_REQUIREMENT_
How many lines in the records below contain the word "Click"? Reply with the number only.

____ PROVIDED DATA

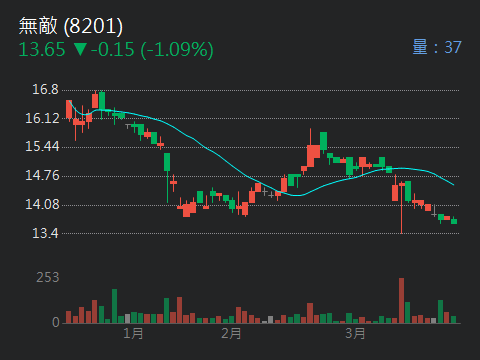480x360 pixels.
Task: Click the green down-triangle change indicator
Action: pos(80,49)
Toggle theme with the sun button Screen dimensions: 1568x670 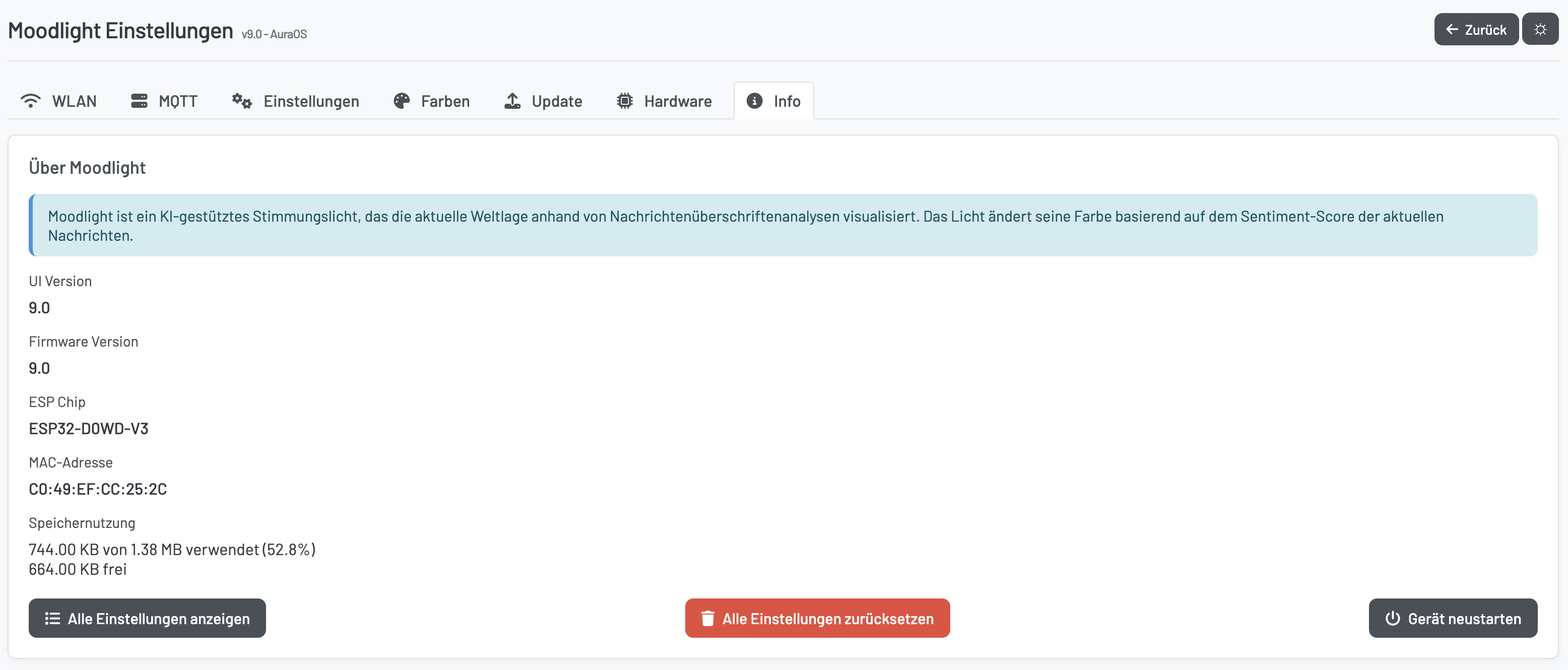point(1540,29)
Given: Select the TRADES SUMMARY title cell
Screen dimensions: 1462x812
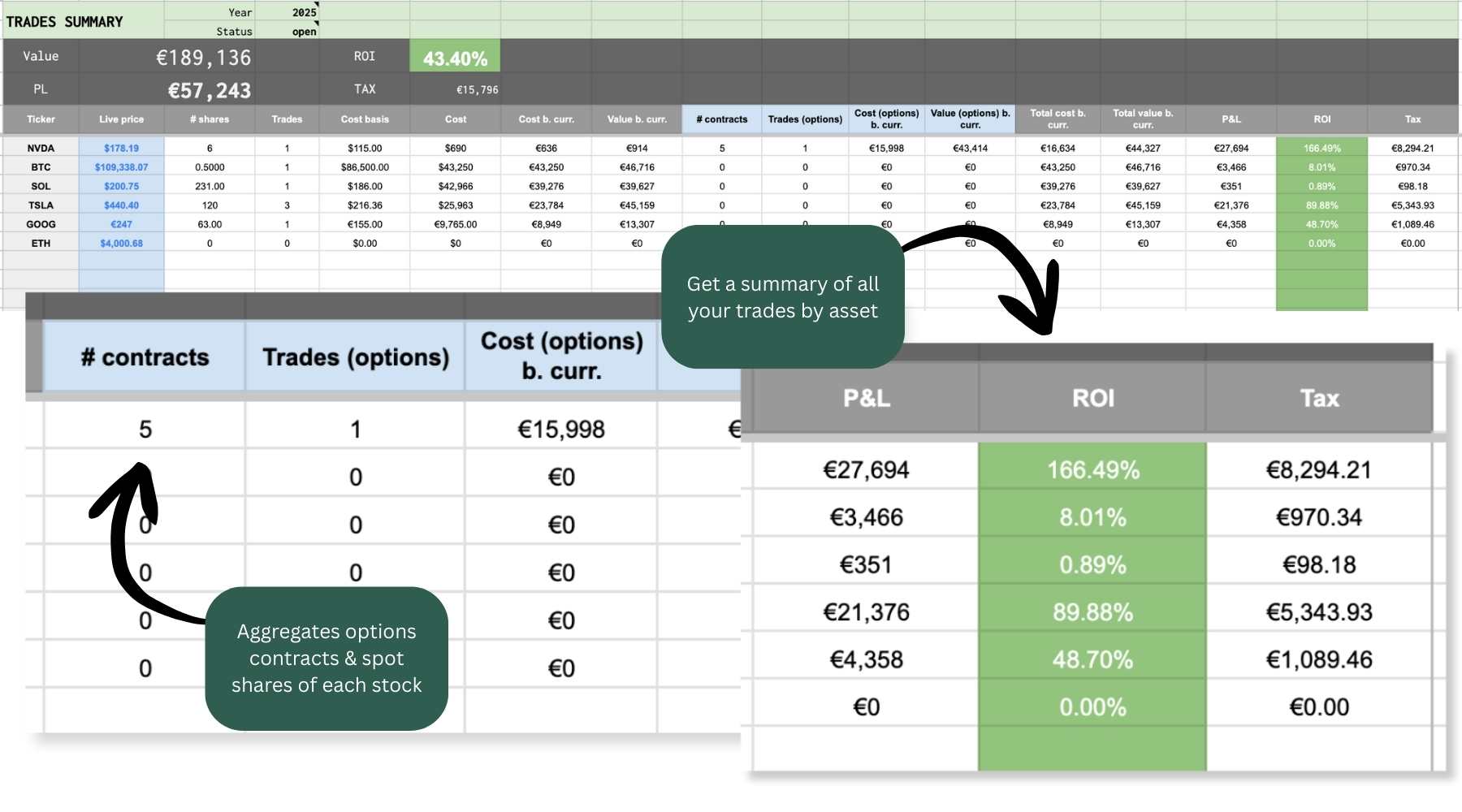Looking at the screenshot, I should [65, 22].
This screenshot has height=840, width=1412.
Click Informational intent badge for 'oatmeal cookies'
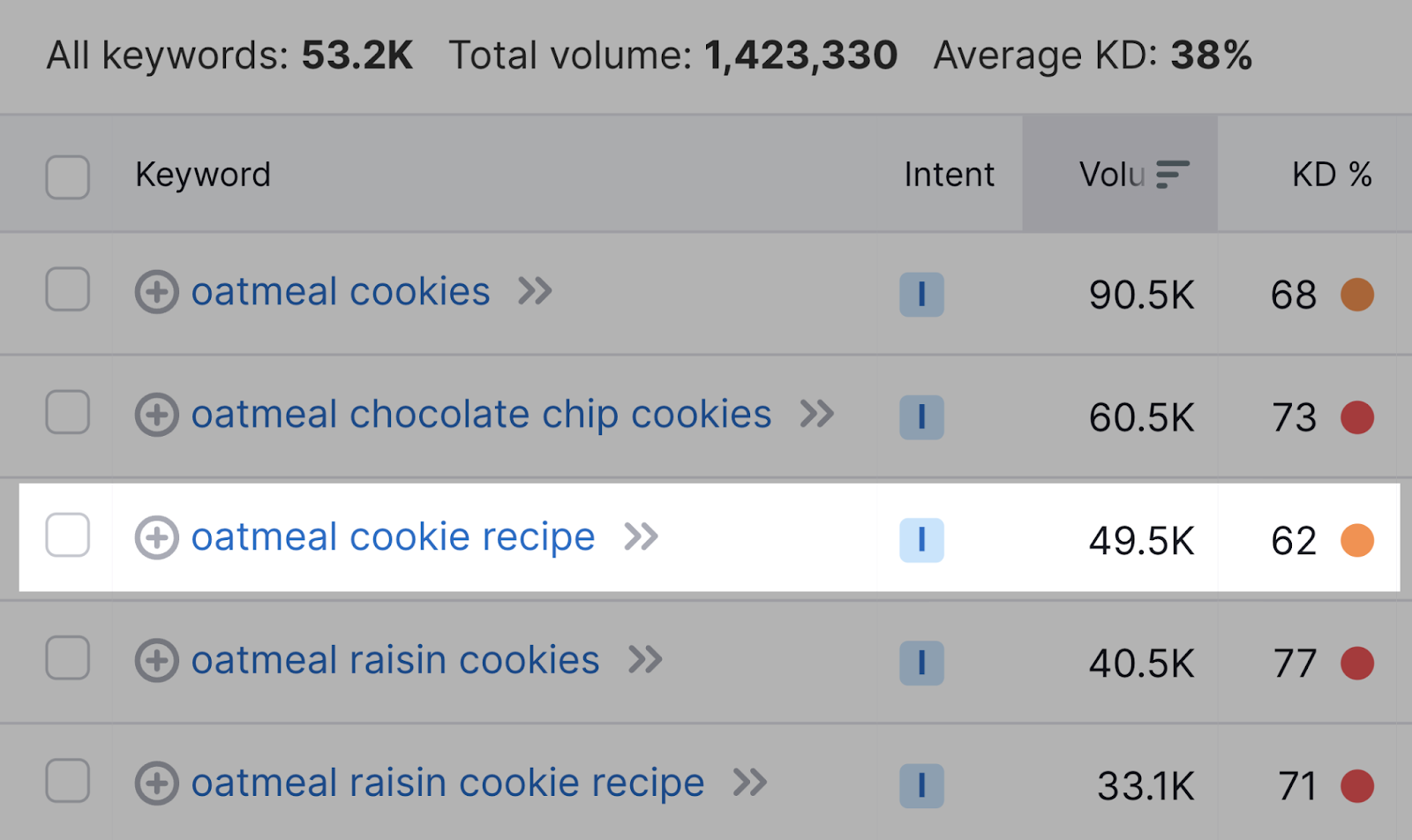[921, 294]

________

_THE RESPONSE_
2